Pregnancy And Lactation
Pregnancy

Telithromycin is classified in FDA pregnancy risk category C. There are no adequate and well-controlled studies in pregnant women. Teratogenic effects have not been identified in rats and rabbits with telithromycin administration. Telithromycin should not be used during pregnancy unless clearly indicated.

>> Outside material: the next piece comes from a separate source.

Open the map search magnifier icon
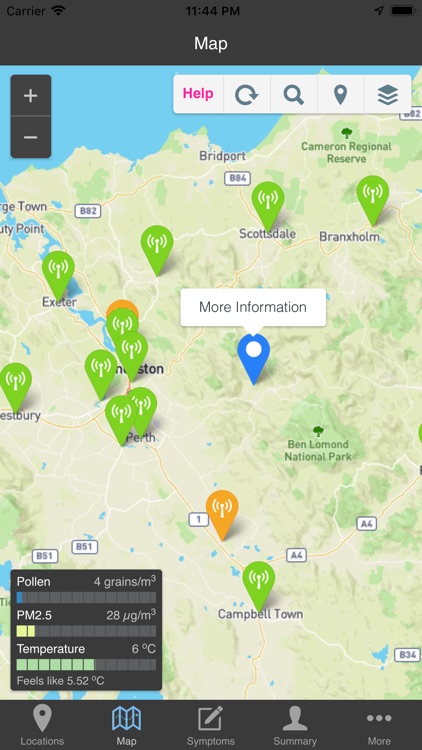 click(x=293, y=94)
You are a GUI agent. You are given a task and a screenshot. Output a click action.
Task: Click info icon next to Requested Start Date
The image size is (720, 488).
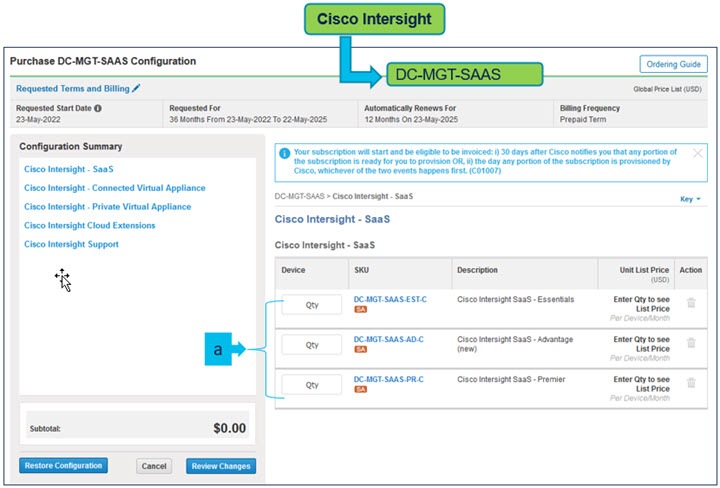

It is not known whether telithromycin is excreted in human breast milk. The manufacturer recommends that it should be used cautiously during breast-feeding. Telithromycin, a ketolide, is structurally similar to the macrolide antibiotics. A prospective observational study assessing the safety of macrolide antibiotics during lactation found that 12.7% (n = 55) of babies exposed to macrolides via breast milk experienced adverse events including rash, diarrhea, loss of appetite, and somnolence. The adverse event rate was similar to that seen in babies in a control group whose mothers were treated with amoxicillin (8.3%). A population based cohort study found that babies diagnosed with infantile hypertrophic pyloric stenosis were 2.3 to 3 times more likely to have been exposed to a macrolide antibiotic through breast milk during the first 90 days of life than babies not exposed during that same time period. The study did not specify which antibiotic the mothers of affected babies were prescribed; however, the majority of macrolide prescriptions were for erythromycin (72%), with 7% for azithromycin and 1.7% for clarithromycin. The American Academy of Pediatrics (AAP) considers erythromycin to be a medication that is usually compatible with breast-feeding; azithromycin and clarithromycin have not been evaluated by the AAP. Consider the benefits of breast-feeding, the risk of potential drug exposure, and the risk of an untreated or inadequately treated condition. If a breast-feeding baby experiences an adverse effect related to a maternally ingested drug, healthcare providers are encouraged to report the adverse effect to the FDA.